SELECTED EXTRACT -
╔══

Robin had aspirations of being a veterinary surgeon from a young child, with strong interests in biology and the natural world. Originally planning to be large animal practitioner, Robin enrolled as a student at the Royal Veterinary College.
As a vet student Robin was somewhat atypical, finding the preclinical courses on physiology and biochemistry especially enjoyable. From this he developed a particular interest in the physiology of the nervous system, securing funding from his local authority for an extra year to complete a series of courses in neuroscience as part of an intercalated BSc in physiology at University College London. Upon completing this year Robin returned to the RVC to complete his clinical training in veterinary medicine and qualify as a vet.
After qualifying in 1988, Professor Franklin attended Cambridge Vet School to complete a PhD in neuroscience with Bill Blakemore. Robin completed his PhD in 1991 followed by a postdoctoral fellowship, where he continued to work on the mechanisms by which the central nervous system (the CNS) attempts to repair itself after injury. Whilst this work was all laboratory based, Robin maintained a parallel interest and involvement in veterinary neurology and in 1994 obtained a further fellowship from the Wellcome Trust to establish his own research group. This then led to a lectureship, and eventually in 2005 to the award of a personal professorship in neuroscience.

╚══

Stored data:
╔══

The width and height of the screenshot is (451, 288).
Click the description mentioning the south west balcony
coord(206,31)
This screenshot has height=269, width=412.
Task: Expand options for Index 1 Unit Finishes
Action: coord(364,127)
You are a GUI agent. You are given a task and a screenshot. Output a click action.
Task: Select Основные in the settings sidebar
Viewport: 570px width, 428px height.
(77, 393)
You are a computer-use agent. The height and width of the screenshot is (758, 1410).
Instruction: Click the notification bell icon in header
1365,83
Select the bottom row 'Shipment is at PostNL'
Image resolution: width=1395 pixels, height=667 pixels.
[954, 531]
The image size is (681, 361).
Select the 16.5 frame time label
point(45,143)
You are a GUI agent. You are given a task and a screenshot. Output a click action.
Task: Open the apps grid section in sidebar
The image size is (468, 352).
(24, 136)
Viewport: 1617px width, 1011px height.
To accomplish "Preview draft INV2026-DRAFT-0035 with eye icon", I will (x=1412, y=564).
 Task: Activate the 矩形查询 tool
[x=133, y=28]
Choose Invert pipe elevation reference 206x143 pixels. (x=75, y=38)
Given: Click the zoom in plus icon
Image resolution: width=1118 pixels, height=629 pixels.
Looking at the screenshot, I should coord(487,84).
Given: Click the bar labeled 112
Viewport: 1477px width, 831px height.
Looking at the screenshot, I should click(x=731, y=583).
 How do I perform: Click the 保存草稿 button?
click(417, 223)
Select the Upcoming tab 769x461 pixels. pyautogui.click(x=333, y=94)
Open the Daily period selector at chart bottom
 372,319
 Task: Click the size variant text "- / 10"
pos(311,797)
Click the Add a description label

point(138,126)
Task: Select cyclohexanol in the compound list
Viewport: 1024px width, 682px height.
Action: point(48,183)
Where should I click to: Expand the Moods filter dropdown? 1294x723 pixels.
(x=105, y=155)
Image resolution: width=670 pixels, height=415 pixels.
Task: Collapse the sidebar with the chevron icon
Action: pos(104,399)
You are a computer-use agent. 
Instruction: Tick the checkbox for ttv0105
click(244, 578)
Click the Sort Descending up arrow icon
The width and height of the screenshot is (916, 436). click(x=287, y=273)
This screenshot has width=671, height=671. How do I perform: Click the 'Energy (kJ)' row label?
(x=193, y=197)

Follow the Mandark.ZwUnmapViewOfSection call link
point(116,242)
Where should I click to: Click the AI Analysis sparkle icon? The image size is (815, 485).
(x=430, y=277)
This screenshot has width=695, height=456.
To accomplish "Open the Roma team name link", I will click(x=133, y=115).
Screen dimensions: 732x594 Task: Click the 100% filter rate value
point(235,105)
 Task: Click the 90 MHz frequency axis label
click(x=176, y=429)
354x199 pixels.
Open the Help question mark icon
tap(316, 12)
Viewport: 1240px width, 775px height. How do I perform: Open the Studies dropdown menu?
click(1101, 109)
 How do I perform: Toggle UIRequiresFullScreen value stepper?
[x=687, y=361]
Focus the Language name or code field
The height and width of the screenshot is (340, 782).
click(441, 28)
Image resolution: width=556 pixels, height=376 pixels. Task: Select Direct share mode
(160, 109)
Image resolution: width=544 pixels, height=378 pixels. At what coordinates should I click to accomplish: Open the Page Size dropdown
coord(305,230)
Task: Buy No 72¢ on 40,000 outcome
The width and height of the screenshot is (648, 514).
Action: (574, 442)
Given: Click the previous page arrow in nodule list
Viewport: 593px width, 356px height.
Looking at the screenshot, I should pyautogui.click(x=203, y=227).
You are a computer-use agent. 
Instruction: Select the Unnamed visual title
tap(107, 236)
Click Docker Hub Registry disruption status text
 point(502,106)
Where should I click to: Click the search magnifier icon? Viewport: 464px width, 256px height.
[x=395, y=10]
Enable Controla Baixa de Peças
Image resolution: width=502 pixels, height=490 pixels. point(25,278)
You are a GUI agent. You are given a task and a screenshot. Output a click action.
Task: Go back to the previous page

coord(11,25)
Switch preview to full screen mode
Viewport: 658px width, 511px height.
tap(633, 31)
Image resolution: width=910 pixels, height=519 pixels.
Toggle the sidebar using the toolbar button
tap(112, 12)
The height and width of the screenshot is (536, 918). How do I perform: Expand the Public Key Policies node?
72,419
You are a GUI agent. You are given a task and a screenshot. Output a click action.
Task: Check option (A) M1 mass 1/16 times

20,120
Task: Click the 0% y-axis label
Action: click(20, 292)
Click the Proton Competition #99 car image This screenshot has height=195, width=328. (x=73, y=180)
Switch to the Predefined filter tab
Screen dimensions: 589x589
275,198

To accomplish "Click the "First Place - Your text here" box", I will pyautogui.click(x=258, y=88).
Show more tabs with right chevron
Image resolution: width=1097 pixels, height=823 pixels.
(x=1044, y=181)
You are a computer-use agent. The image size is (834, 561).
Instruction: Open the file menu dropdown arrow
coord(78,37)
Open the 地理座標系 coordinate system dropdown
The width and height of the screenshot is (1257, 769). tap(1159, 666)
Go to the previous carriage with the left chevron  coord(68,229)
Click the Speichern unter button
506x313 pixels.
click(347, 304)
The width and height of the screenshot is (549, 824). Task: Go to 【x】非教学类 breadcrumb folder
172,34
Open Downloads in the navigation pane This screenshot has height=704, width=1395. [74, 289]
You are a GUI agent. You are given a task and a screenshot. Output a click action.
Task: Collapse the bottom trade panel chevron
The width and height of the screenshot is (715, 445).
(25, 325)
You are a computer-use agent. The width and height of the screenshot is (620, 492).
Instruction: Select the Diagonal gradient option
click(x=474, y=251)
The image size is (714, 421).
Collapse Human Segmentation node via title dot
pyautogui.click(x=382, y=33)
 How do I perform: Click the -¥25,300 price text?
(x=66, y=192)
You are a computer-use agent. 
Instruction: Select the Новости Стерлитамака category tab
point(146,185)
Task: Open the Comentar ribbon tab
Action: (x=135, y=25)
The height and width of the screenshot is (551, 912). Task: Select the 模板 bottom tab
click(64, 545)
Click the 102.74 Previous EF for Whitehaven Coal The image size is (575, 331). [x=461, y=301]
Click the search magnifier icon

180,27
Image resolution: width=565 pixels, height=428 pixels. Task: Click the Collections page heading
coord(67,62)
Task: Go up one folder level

╚══

Could you return the stretch of the biography that begins at the words "As a vet student" and stops after "qualify as a vet.", copied word for word? The lines above were drawn from a separate source, not from the biography.

As a vet student Robin was somewhat atypical, finding the preclinical courses on physiology and biochemistry especially enjoyable. From this he developed a particular interest in the physiology of the nervous system, securing funding from his local authority for an extra year to complete a series of courses in neuroscience as part of an intercalated BSc in physiology at University College London. Upon completing this year Robin returned to the RVC to complete his clinical training in veterinary medicine and qualify as a vet.